▸ **Record set**:
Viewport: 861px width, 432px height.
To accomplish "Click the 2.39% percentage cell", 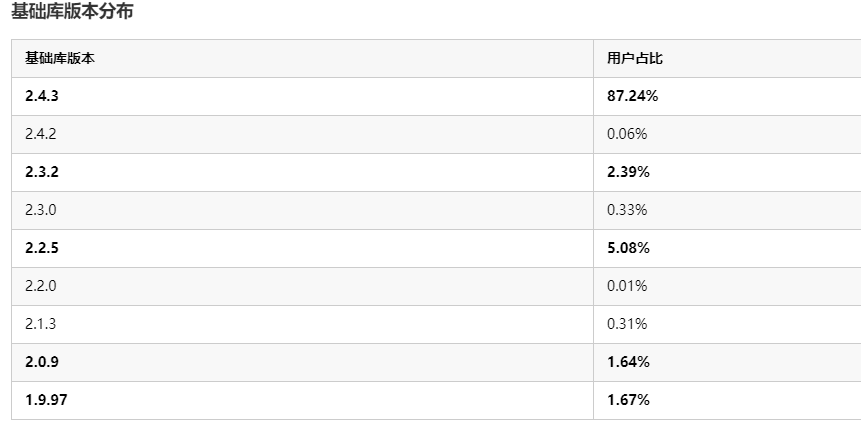I will click(x=629, y=172).
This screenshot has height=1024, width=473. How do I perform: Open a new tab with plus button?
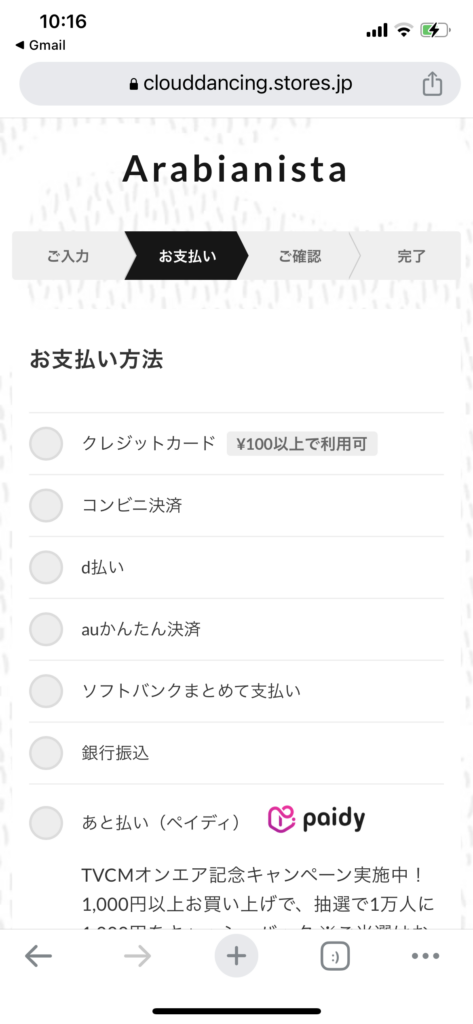click(x=236, y=956)
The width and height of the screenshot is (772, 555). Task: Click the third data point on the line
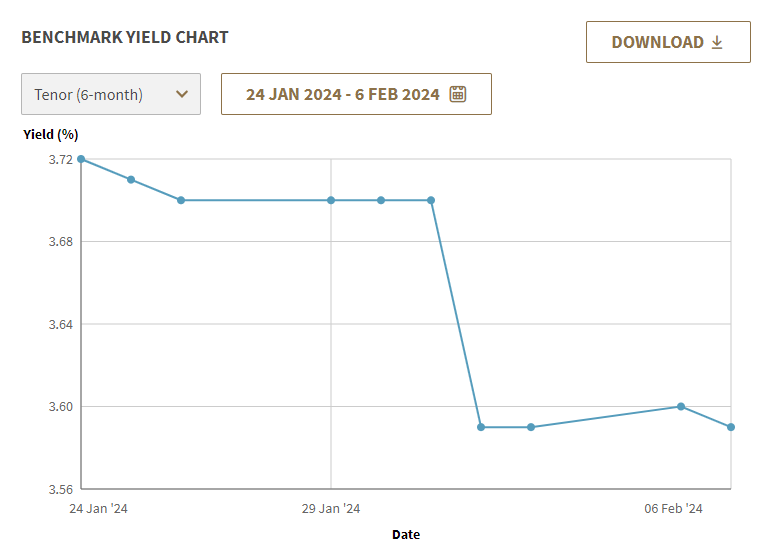181,200
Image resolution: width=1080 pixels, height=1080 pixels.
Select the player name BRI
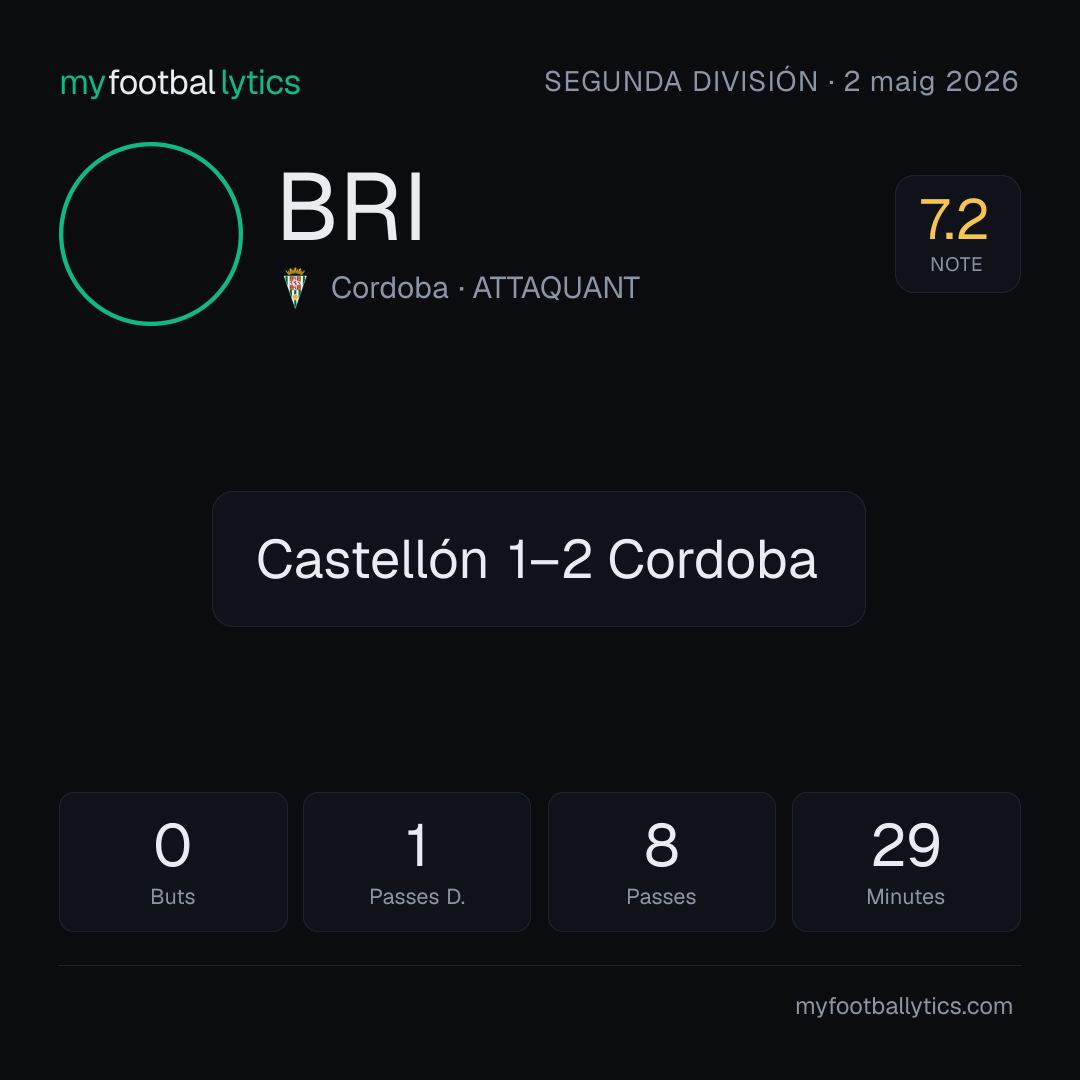(352, 207)
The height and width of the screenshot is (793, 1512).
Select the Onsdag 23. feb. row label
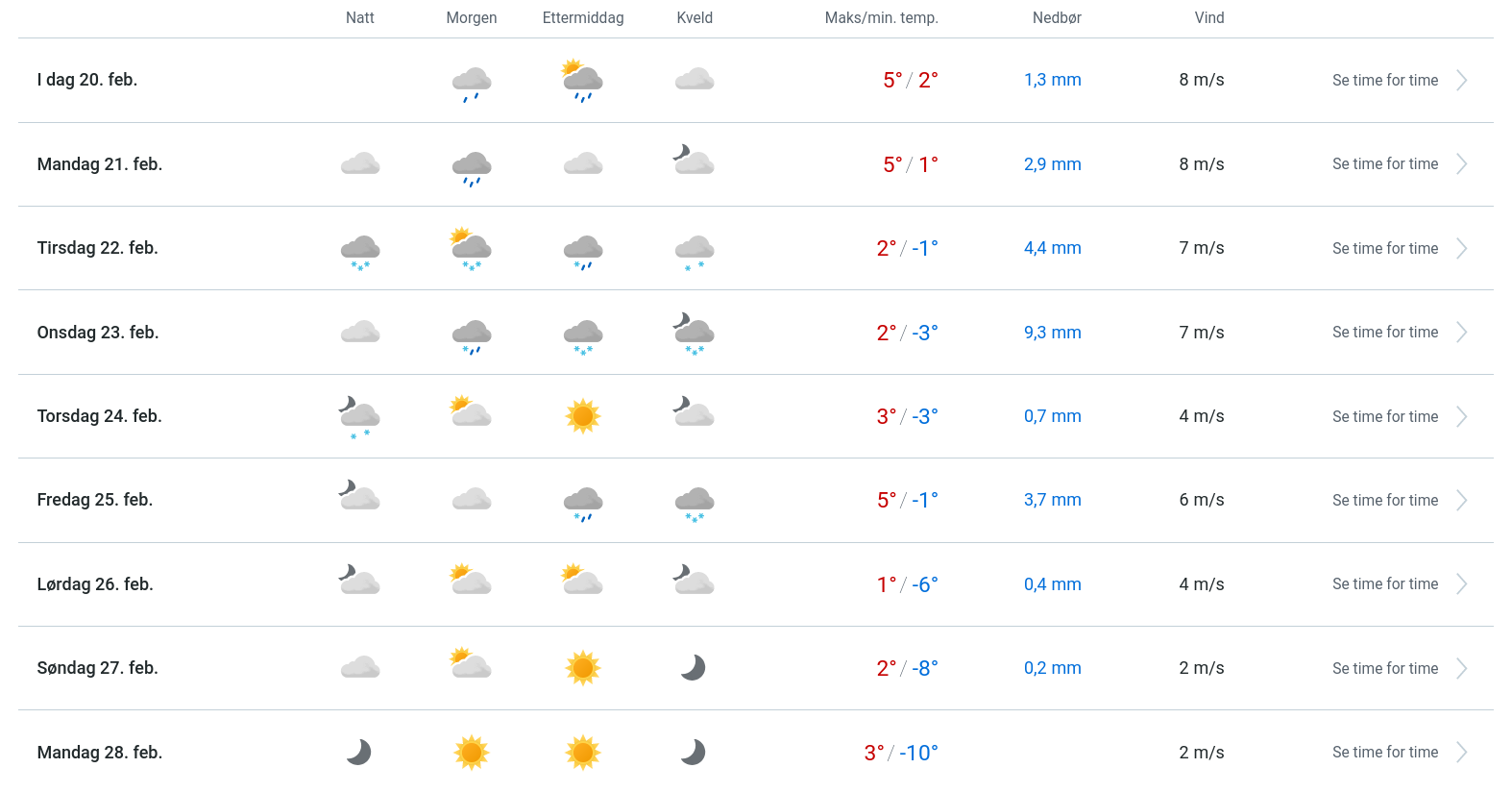98,333
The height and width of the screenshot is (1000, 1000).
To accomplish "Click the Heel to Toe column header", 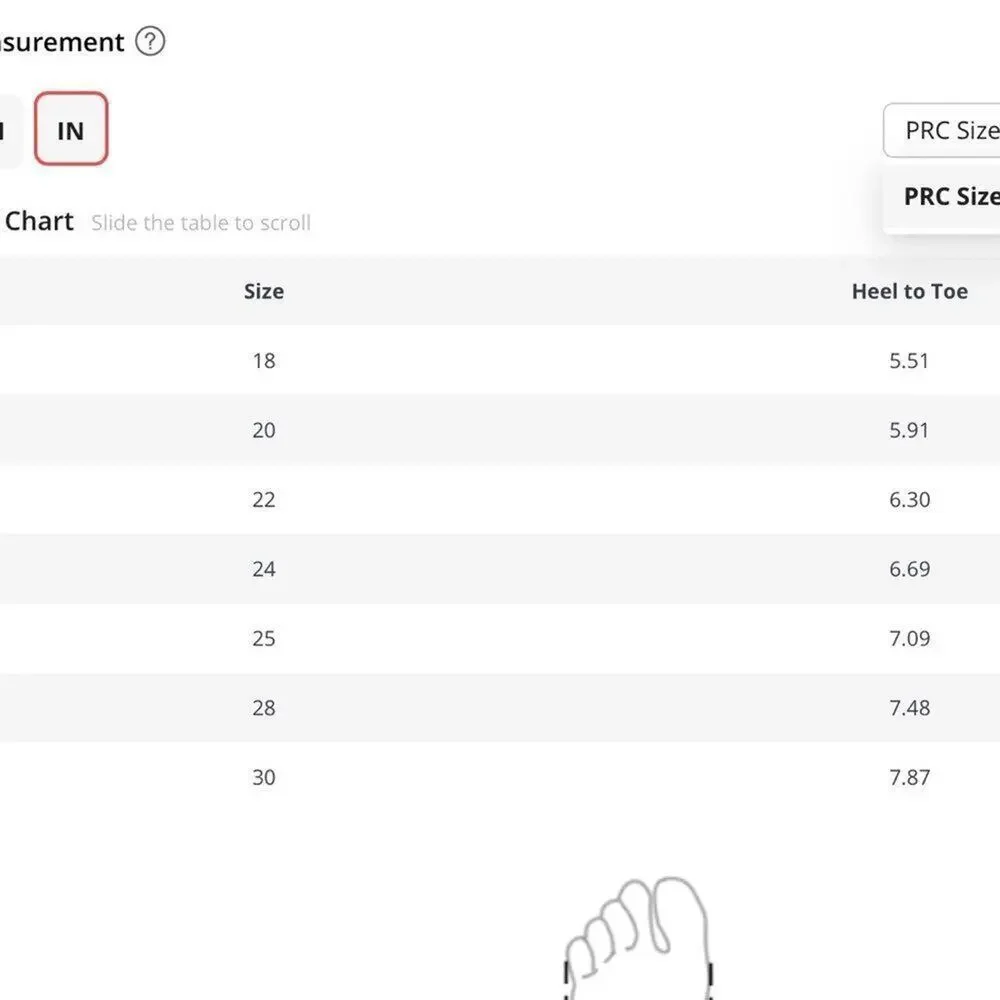I will click(x=909, y=291).
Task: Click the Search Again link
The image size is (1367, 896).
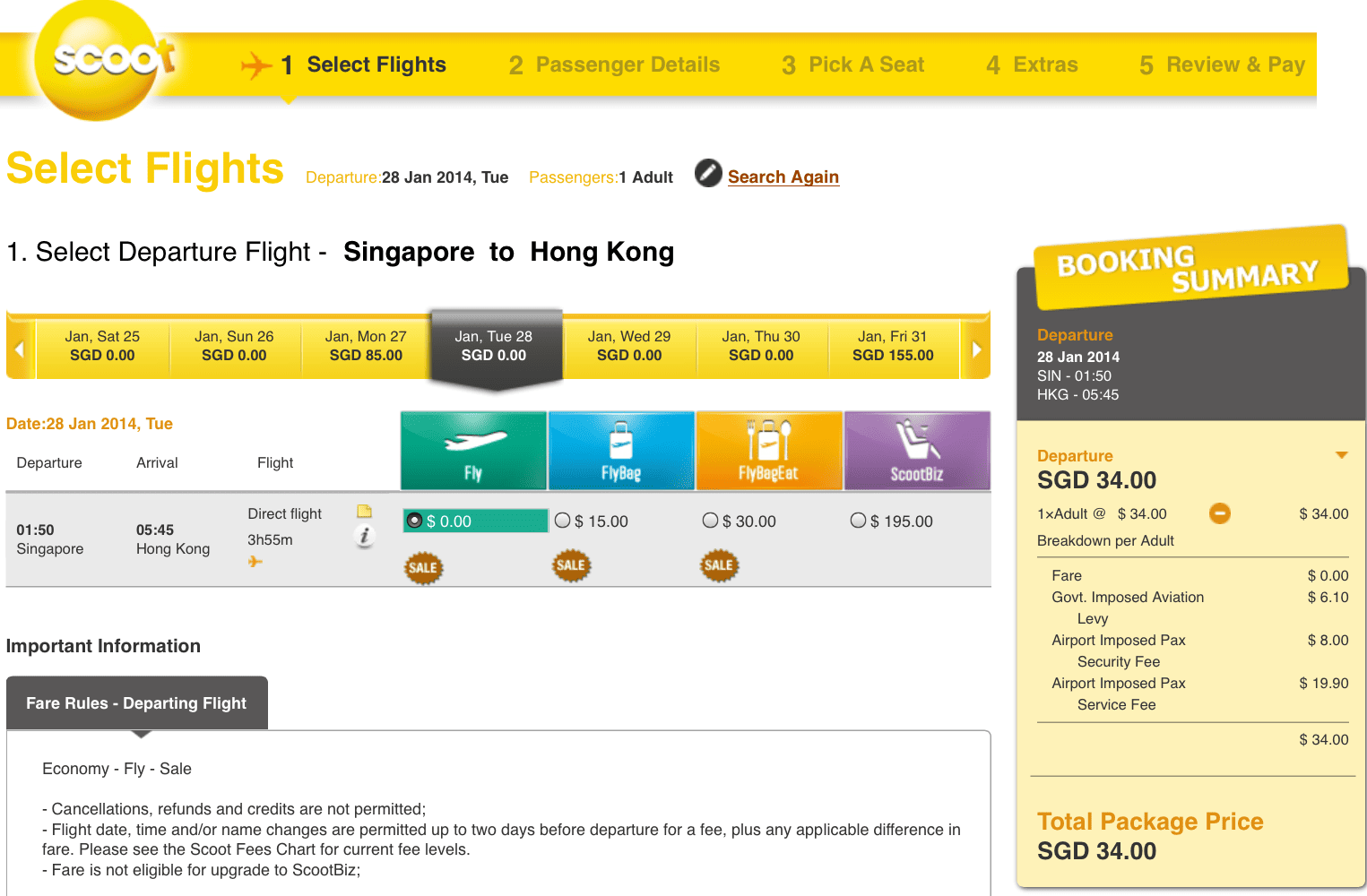Action: point(783,177)
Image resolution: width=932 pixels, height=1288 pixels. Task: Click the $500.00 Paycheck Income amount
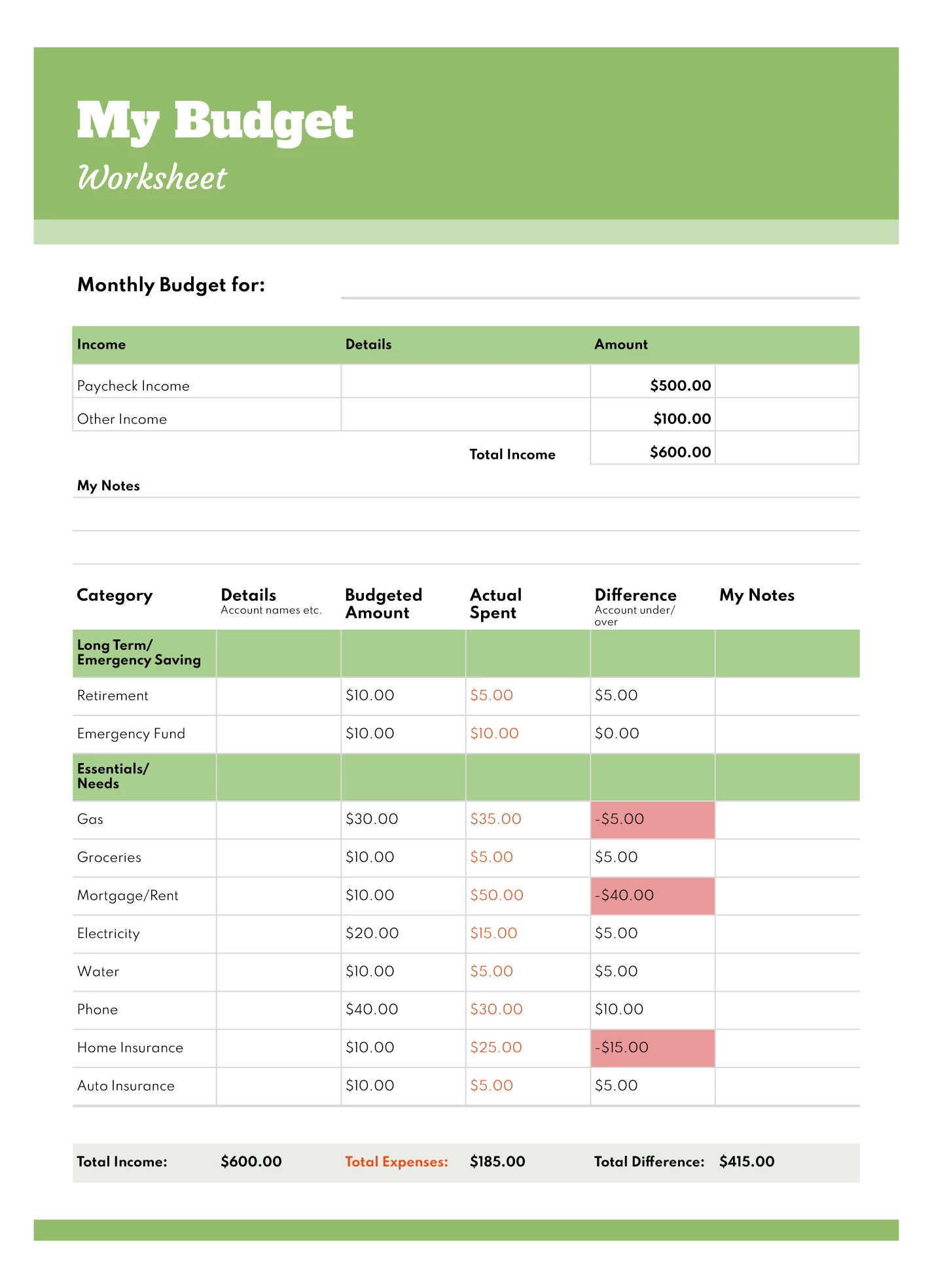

▸ **About this task**:
Only the lines above that include the word "pixels" belong in the answer; copy each one.

▸ **Written solution**:
Image resolution: width=1080 pixels, height=1080 pixels.
Image resolution: width=932 pixels, height=1288 pixels. Task: Click the $500.00 Paycheck Income amount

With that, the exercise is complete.